In case you're wondering, the number three Democrat on the House Intelligence Committee is Silvestre Reyes. You're forgiven if you just said "who?" Seems as if he was an INS agent and official in Texas for some 26 years before coming to Congress in 1996.


There Must Have Been a Voting Machine Malfunction
The race is over, folks, and it appears as if we lost. MSNBC is reporting that Henry Waxman will not be the House Majority Leader of the 110th Congress. Congratulations go out to Leader-elect Steny Hoyer and to the rest of the field.
AdamConner7


See that guy to my right in the photo above? (The one in which I appear crazed with joy at the thought of a Jim Webb victory?) His name's Adam Conner and I blame him for many hours of lost productivity over the last six months. As we worked together for Governor Warner, Adam never missed an opportunity to share a relevant pop culture tidbits. Like when talk turned to the superiority of 80s cartoons and he pulled up the UNICEF commercial showing how the Smurfs would respond to an airstrike. Or when I said that I didn't find Office Space all that funny and was right there with a clip from Family Guy where Peter uses the last few minutes of his to tell his family that The Godfather "insists upon itself". (At the end, we'd taken to just showing full episodes of South Park using the office screen and projector. Sigh.) Point is that Adam's a funny man with a ninja-like mastery of pop culture and he's got a new blog on which to prove it. Have a look.

UPDATE: Oh, I should mention that the other fine folks in the picture are, from the left, Nate Wilcox, Trei Brundrett, and Pablo Mercado and the photo was indeed taken a Jim Webb's Victory Rally in Arlington, Virginia.

November 15, 2006

The Nation Can Dream
The Notion -- that's the Nation's blog -- has a nice mention of our quixiotic campaign to make a certain California congressman the House's next number 2:
Frustrated by Jack Murtha's ethical skeletons and stand on choice and guns? Angry about Steny Hoyer's numerous ties to K Street corporate lobbyists?

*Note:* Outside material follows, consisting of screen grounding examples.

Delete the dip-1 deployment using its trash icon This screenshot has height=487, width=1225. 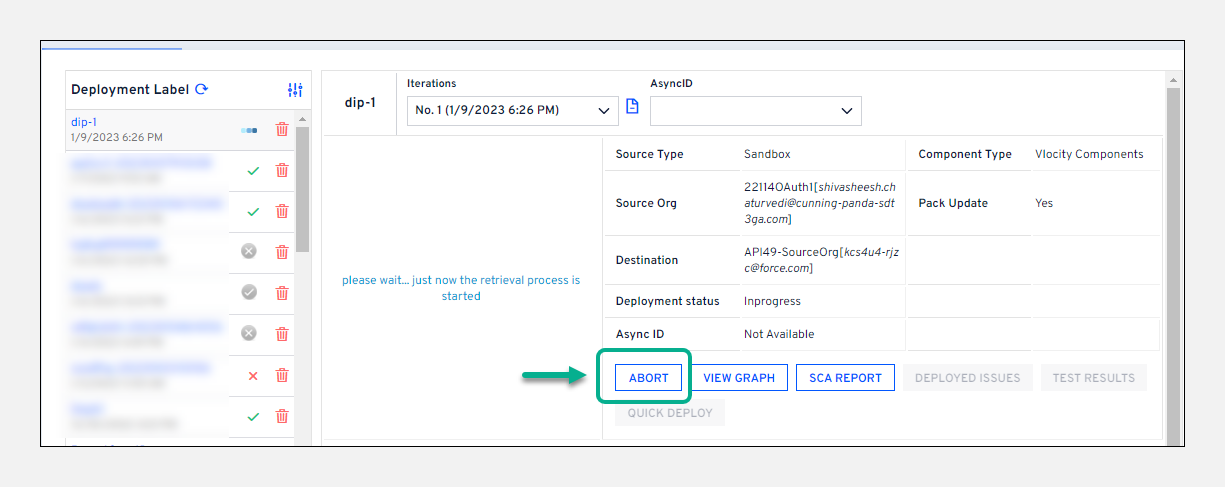pos(282,129)
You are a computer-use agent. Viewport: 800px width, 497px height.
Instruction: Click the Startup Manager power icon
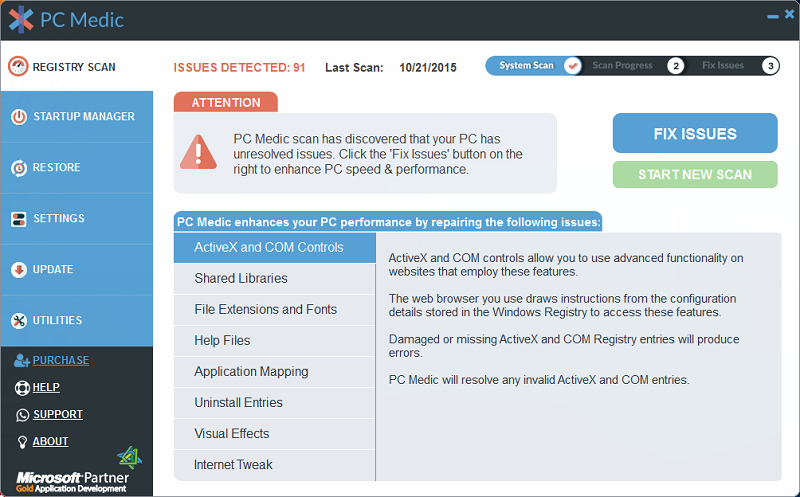(18, 117)
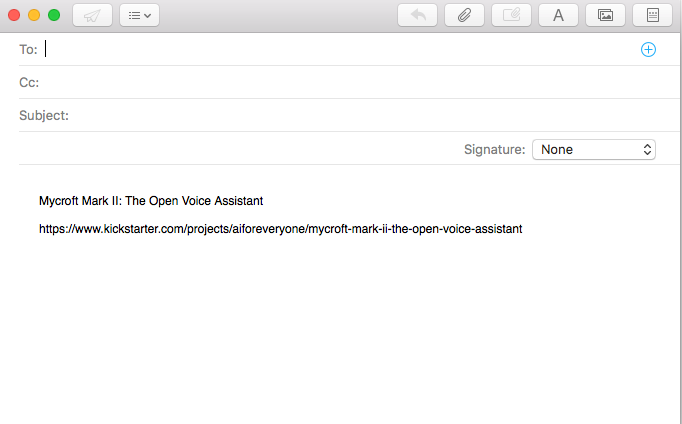Click the Signature: label
Viewport: 682px width, 424px height.
494,149
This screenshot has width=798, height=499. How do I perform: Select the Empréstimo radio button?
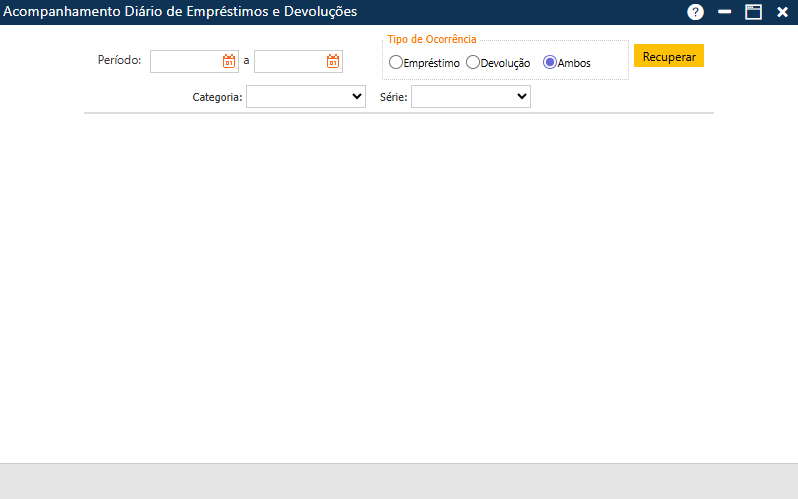pyautogui.click(x=396, y=62)
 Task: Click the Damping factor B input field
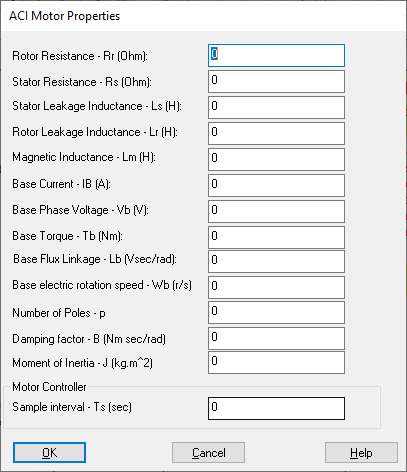[x=276, y=338]
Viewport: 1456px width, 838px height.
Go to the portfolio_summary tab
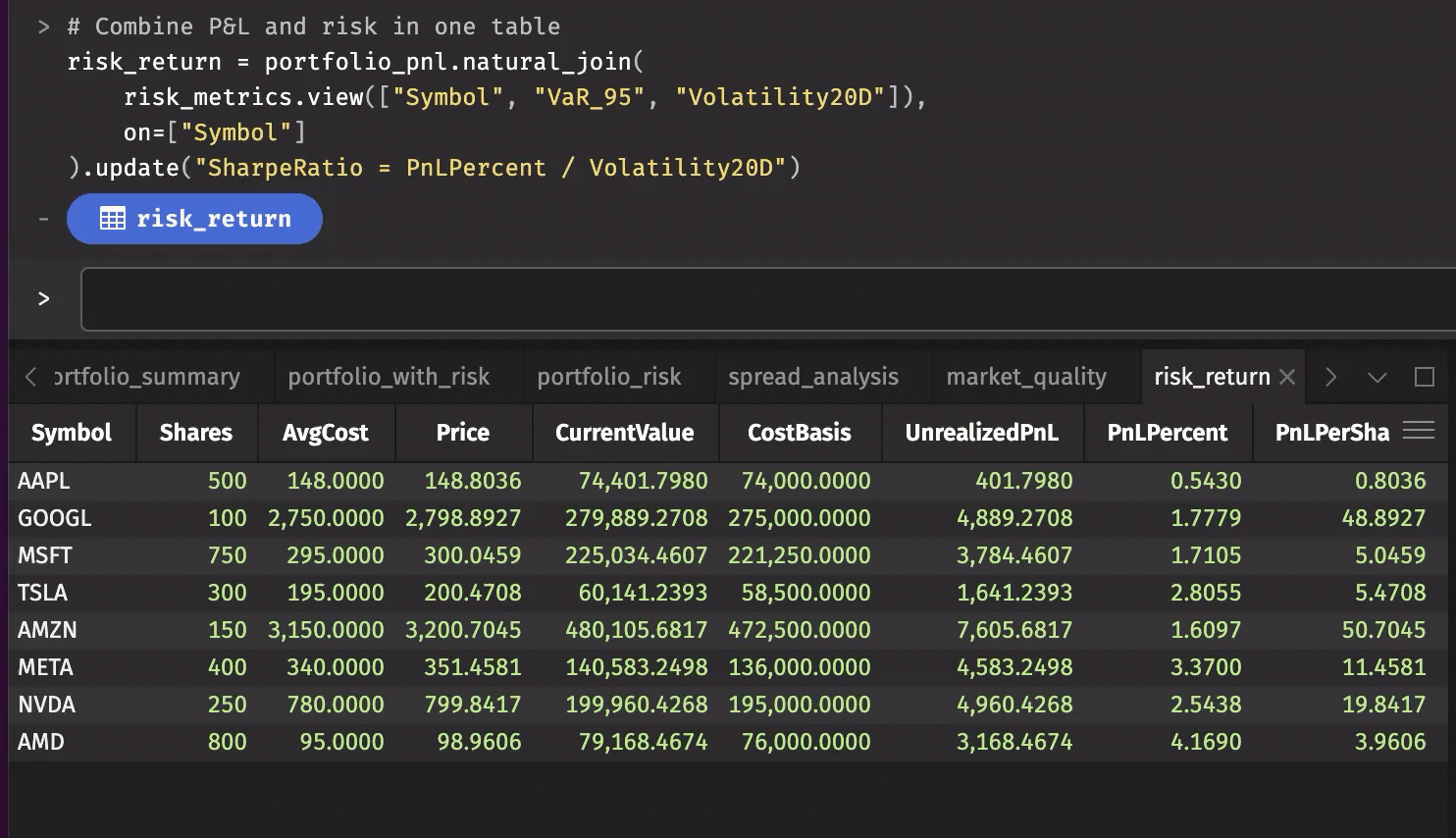point(147,377)
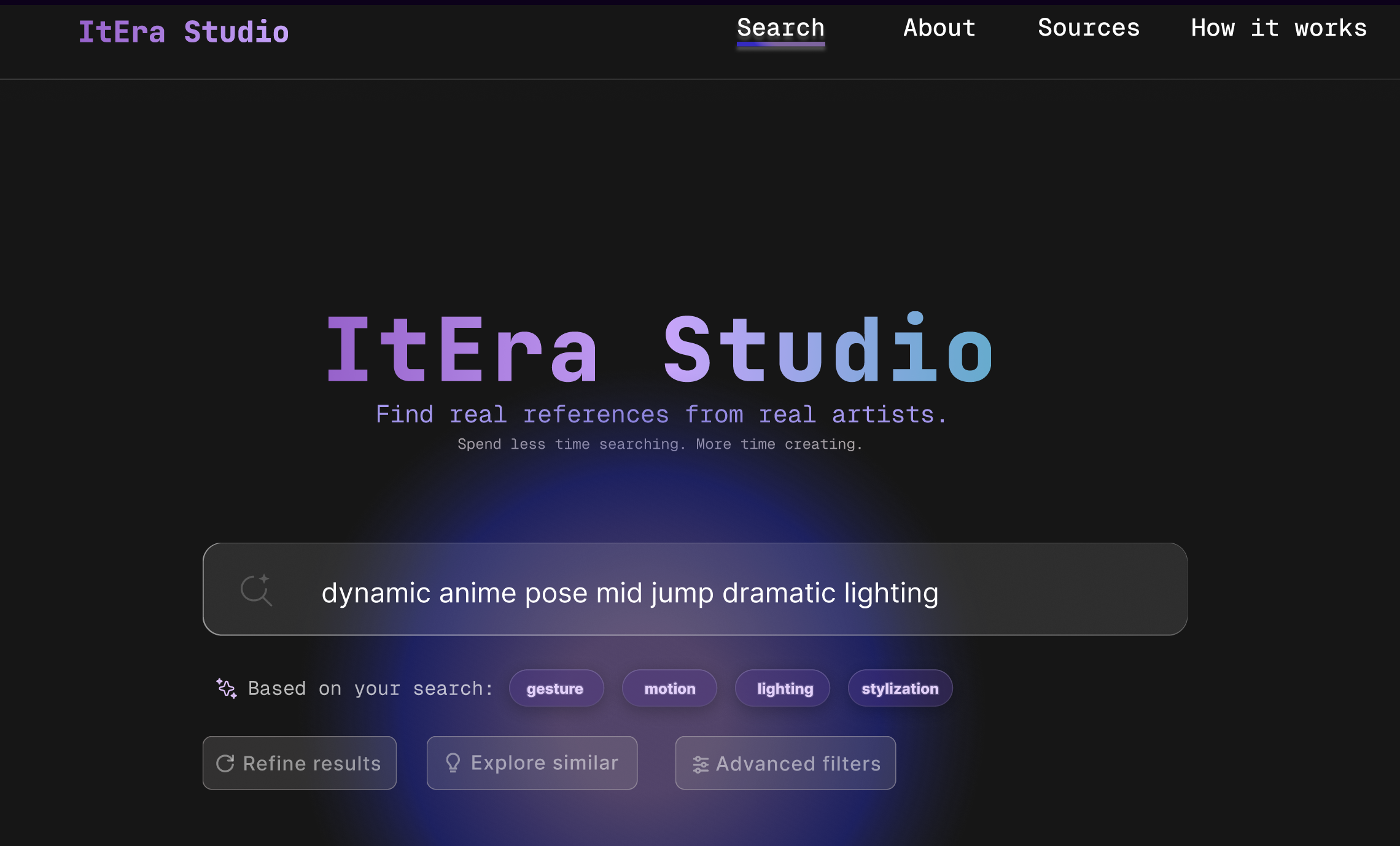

Well, there should be a third option. Henry Waxman for House Majority Leader! The Los Angeles Congressman is one of the smartest and most progressive and reform-minded members of the House.
I can't see how press like that doesn't persuade a member of the caucus or two.

November 14, 2006

A Girl Can Dream
I'm pretty tired of Democrats settling for elected leaders who don't seem to have a real good handle on why it is exactly that they're Democrats. Murtha or Hoyer? Let me fix my hair up real pretty so that one of those two fine choices (representing one-half of the TPMmuckrakers favorite Dems list!) can take me to the dance. Jeez. I've started an outsider's campaign for a dark-horse candidate, a true progressive who believes in clean government: Henry Waxman for House Majority Leader.

I'm sure why I get why people don't seem to think that Majority Leader can be a powerful perch from which to shape the party. Tom Delay anyone?

Long Walk to Freedom
Home Affairs Minister Nosiviwe Mapisa-Nqakula:
"In breaking with our past... we need to fight and resist all forms of discrimination and prejudice, including homophobia."
South Africa broke from the apartheid part of its past when I was already a highschool senior -- which you'll have to trust me that it wasn't all that long ago -- and now we see it today becoming the fifth country in the world to enshrine marriage equality into law. Huzzah for a progressive South Africa.

While the people of South Africa might not be completely ready for the change, the same might be said of much of the U.S. when LBJ signed the Civil Rights Act and we seem to be getting by all right on that count.

November 13, 2006

Voting for Everyone! Even Nats Fans

It's so very hard not to abuse my front-page posting privileges on MyDD (that are only mine until Jerome realizes I still have front-page access and takes it away) and to instead post a diary that will quickly get lost in the ever-growing pile of content over there. Still, that's just what I've done.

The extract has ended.